The Colonial Quarter (previously known as the Colonial Spanish Quarter) is a site in St. Augustine, Florida. After an extensive multimillion-dollar renovation completed in three months, the site opened as the Colonial Quarter in March 2013.

==History of Colonial Spanish Quarter==
In 1963 the Colonial Spanish Quarter was opened as a living museum depicting life in St Augustine in the 1740s. In the 1740s Spain ruled the area and St. Augustine was occupied mostly by persons born in Spain or of Spanish ancestry. This living history museum operated until fall 2011 on a 2 acre site owned by the University of Florida and managed by the City of St. Augustine.

==Colonial Quarter Rebranding Project==
In September 2012, Colonial Quarter LLC, owned by Pat Croce, who also owns the adjacent St. Augustine Pirate & Treasure Museum, and the University of Florida signed an agreement allowing Colonial Quarter LLC to operate the site.

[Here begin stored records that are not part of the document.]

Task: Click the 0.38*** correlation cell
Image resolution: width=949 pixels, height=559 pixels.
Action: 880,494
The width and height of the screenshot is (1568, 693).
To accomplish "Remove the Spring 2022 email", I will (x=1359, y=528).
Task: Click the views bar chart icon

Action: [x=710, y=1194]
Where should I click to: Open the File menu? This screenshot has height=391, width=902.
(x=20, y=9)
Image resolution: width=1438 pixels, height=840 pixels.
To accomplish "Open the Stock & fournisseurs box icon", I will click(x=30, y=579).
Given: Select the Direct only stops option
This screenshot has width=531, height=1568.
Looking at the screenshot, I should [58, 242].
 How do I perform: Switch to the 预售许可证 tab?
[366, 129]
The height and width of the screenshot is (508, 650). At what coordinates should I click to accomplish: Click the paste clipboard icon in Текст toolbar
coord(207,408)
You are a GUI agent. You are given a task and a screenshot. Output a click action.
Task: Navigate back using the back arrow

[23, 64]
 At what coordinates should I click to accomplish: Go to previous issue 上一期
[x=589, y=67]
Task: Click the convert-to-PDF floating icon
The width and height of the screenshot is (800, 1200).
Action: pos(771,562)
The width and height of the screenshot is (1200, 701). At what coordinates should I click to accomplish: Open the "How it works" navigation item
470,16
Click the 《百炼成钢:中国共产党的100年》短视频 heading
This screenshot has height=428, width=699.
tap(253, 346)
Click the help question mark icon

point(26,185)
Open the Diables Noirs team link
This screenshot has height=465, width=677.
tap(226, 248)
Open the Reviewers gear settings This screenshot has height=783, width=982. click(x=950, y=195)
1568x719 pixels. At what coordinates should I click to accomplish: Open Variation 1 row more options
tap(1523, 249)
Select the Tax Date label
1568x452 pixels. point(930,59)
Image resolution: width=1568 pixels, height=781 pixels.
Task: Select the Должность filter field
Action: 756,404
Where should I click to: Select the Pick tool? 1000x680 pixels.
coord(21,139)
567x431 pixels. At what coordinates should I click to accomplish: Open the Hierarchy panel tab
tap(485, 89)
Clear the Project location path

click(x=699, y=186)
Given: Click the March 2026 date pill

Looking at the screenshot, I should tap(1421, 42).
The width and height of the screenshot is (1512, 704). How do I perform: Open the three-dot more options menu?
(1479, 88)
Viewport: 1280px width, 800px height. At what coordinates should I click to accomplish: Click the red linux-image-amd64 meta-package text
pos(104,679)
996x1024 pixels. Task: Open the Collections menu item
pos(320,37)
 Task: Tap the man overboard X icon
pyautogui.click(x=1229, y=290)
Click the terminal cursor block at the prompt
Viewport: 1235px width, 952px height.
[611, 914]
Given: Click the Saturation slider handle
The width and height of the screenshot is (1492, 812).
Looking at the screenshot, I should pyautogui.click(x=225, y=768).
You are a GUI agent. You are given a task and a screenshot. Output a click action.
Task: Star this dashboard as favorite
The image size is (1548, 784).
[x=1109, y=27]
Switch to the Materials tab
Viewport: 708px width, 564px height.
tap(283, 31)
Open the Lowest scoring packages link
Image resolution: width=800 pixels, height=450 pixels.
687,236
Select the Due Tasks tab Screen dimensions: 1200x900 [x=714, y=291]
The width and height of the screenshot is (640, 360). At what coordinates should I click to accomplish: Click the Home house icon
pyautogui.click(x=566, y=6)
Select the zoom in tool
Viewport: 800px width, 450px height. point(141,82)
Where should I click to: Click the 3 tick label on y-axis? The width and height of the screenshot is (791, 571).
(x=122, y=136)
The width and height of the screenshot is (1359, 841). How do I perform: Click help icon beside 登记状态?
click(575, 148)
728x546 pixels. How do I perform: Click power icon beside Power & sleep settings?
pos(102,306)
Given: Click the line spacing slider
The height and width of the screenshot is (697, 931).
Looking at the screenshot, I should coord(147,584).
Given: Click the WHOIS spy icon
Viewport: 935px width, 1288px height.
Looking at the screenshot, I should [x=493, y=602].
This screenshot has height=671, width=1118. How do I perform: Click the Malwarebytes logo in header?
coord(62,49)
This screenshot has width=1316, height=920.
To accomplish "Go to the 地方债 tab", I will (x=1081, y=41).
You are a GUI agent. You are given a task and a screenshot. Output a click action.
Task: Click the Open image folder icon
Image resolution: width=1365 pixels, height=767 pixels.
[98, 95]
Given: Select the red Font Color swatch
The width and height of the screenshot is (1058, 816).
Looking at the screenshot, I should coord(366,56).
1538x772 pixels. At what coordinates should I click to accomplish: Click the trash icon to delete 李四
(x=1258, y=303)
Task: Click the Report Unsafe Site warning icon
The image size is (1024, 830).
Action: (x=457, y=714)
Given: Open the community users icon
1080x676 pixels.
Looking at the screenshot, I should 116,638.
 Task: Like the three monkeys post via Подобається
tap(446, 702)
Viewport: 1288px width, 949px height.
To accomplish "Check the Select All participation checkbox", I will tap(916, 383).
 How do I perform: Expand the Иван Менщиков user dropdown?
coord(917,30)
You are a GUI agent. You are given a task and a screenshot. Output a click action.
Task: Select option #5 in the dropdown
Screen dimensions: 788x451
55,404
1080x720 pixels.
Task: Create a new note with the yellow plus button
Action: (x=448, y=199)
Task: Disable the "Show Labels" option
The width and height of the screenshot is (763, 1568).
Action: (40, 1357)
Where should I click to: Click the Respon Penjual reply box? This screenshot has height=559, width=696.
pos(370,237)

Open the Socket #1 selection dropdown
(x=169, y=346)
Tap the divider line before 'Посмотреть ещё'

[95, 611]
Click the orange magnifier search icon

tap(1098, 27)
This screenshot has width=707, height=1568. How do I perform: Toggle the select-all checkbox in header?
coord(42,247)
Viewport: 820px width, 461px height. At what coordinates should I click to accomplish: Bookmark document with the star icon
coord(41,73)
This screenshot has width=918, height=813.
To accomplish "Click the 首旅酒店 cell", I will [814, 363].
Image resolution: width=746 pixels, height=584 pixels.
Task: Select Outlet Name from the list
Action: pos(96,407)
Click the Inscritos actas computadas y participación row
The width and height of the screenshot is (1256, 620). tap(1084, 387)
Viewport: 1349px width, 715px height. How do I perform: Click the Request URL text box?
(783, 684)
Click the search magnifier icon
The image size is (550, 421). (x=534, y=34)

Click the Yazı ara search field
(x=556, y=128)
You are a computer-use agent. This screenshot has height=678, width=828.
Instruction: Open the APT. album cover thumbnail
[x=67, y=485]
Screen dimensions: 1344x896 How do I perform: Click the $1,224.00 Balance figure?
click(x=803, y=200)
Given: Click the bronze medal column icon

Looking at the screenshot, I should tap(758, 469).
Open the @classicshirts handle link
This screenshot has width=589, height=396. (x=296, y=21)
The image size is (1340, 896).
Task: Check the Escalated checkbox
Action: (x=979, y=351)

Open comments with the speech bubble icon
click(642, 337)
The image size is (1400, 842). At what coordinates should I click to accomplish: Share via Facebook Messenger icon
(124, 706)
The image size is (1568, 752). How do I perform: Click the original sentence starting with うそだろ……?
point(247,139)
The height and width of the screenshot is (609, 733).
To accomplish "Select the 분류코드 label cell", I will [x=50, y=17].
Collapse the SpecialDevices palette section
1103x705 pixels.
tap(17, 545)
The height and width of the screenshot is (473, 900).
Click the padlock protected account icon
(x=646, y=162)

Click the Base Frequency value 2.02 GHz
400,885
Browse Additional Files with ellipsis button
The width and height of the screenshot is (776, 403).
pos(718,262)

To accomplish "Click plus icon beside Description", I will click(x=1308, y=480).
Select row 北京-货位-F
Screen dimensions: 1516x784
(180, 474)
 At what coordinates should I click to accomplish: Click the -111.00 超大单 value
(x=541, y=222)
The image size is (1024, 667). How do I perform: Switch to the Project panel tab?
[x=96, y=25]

Work began on the site, renamed Colonial Quarter, dropping "Spanish" from the name. By November 2012 a sign outside the site announced the project would open in spring 2013, which it did on March 16, 2013.
Since then, the Colonial Quarter has become one of the city's premier live music venues. Noted for its outdoor stage and open area picnic table seating covered with trees and lit by lanterns, local bands perform here nightly.